START Extract to read

My daily walks continue. During the last several weeks I’ve been waking up earlier than I usually do around six so that I can have a lead beating the heat. I am not a morning person I literally have to push myself out of bed and dress with my eyes close. You might be thinking that since I go to the flea markets I must be a morning person. Yeah no. The flea markets are once a week that I can do especially since I don’t have to leave here until seven. There is an ocean of difference between 6 AM and 7 AM. Certainly, there are more hours between those two numbers.
Walking the Provençal hillside is very different than walking around the rice fields in the Sacramento Valley. The landscape, the earth’s texture under my feet, the scent of the surrounding, also the energy circling around me propelling me onward. Mostly the Sacramento valley is not an upward curvaceous challenge as the hillside around my town. When I arrived here I thought I was a decent walker pumping out six miles in an hour and a half… though I learned quickly when I came back home to France that the French pump out miles in their sleep they pass me by speeding up the hills like hungry wild goats. I am not ready for Saint Jean de Compostelle I have more, a lot more muscles to develop.

END Extract to read
START Available data

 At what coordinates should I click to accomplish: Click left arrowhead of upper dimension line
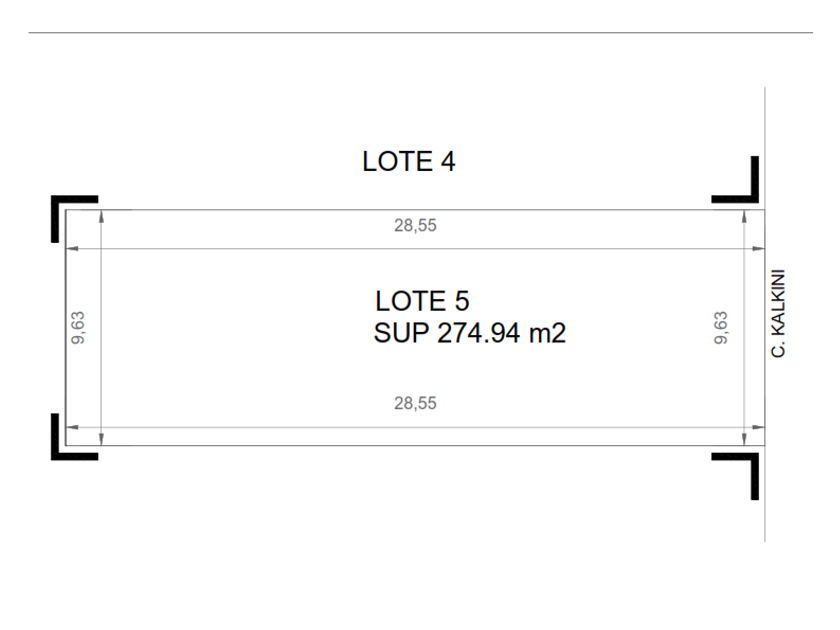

END Available data

• _Problem to work on_:
Can you pick up the account of morning walks in the Provençal hills where it stops and keep it going?

• _Answer area_:
Meanwhile, I continued walking up to Saint Claire above our village and return home taking the trail on the other side of the hill. This morning as two walkers passed me by as if I was tied to a boulder their dog walked alongside me, you know I am slowly getting over my fear of dogs, its eyes were gentle and I swear I heard it say, “Come along you are doing fine.”
Every day whether I like it or not I will walk. Whether it is too hot, too cold, too windy, or raining. It doesn't matter if I walk to slow, or too fast, or get up early or not. What matters is that I do it in faith, is a symbolic gesture for my brother, to be with him in spirit, to use my walking as a prayer, to believe that my energy is helping him, that I am with him in spirit and I am in every step believing that every step I take may be one easier step in his journey with cancer.